9 of 139 comments (clear)

  1. Not tolerable for the average person by Dinghy · · Score: 5, Insightful

    If the average person is sat down and told how much of their life is spent in front of the TV or playing video games, I would expect them to have a breakdown. It's one thing to know "I watch TV for 2 hours a day" but it's completely different when you're told "In the last year you spent 732 hours (yay leap year) watching TV." It's bad enough when MMO's and Steam made it possible to see your playtime. :)

    1. Re:Not tolerable for the average person by Quiet_Desperation · · Score: 5, Insightful

      But I enjoy my play time. A moment enjoyed is never a moment wasted.

  2. Any studies yet that ... by quax · · Score: 3, Insightful

    ... indicate at what point collecting and analyzing personal data becomes indicative of a narcissistic personality disorder?

    1. Re:Any studies yet that ... by TWX · · Score: 4, Insightful

      Generally at the beginning, when one starts voluntarily aggregating it.

      It's one thing to write a journal, it's another to maintain data when not required to. The stuff I keep organized are either all required (taxes and other mandated record keeping) or things that are part of collections that I don't want to buy in redundancy (movies, books, music), or things that need records to ensure reliability and functionality (auto and house maintenance).

      Pictures we take are usually sorted just by date, and we occasionally browse through them, like a normal photo album. The only major exception to that is when we were house-hunting, and those pictures were functional records. Most of those house photos have been archived or deleted, unless we saw something cool that we'd want to do to our house.

      --
      Do not look into laser with remaining eye.
  3. Memory pruning by DEFFENDER · · Score: 4, Insightful

    Part of a healthy mind is the ability to forget unimportant or no longer relevant information in favor of more recent and accurate things. If i tracked myself I wouldn't be able to forget the unimportant or push aside the less desirable. I would be governed by old data and held to means and modes of things that may not reflect current realities.

    This seems more like punishment than an aid.

    --
    Careful what you say around me.. I will assume you mean it.
  4. Nope by rinoid · · Score: 4, Insightful

    Here's the deal -- it's interesting as a sample. You might extrapolate a lot from his data. For a better sample tools just aren't there, except are they? A smartphone knows everything about your habits. I have been tracking any walk, jog, cycle, hike, or paddle I take with an app on my smartphone for about two years. Guess what I found out? I don't care enough to do anything with the data. I'm fit, I'm healthy and happy, I'm not an obsessed athlete. I get the idea and the nerdgasm of data, but I it doesn't help me enjoy life more.

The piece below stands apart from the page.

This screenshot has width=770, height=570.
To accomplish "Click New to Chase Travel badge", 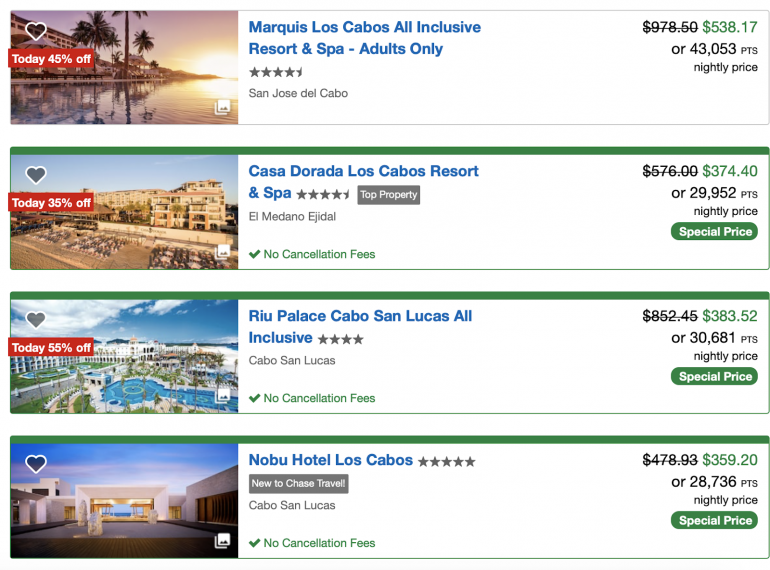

  5. Re:Traffic patterns by m.ducharme · · Score: 3, Insightful

    Noted things down in his log, of course!

    --
    Rule of Slashdot #0: You and people like you are not representative of the larger population. - A.C.
  6. Completely useless data by SilverJets · · Score: 3, Insightful

    It's an exercise in gathering completely useless data.

    How many people on Slashdot still have emails they sent in 1990? 1991? 1992? How many of those emails that you still have are actually relevant today? Worse still, how relevant to today is it to know how many emails you sent in 1990, 1991 or 1992?

    Even more useless....number of keystrokes per day for the last 10 years.

    This guy is going to die someday and his wife and kids are going to toss all this crap right into the dustbin.

  7. If it's important to you, you should track it. by toddar · · Score: 3, Insightful

    Personal analytics like anything else can become an obsession. I think tracking your caloric intake, weight, blood pressure, exercise and money spending are worthwhile for health and financial well being (I've lost 40 lbs this way). Writing down the names of people you meet (if you're bad at remembering names) is good for social happiness. Writing down yearly goals is probably good for achieving your definition of success. If you care about it, you should probably track it.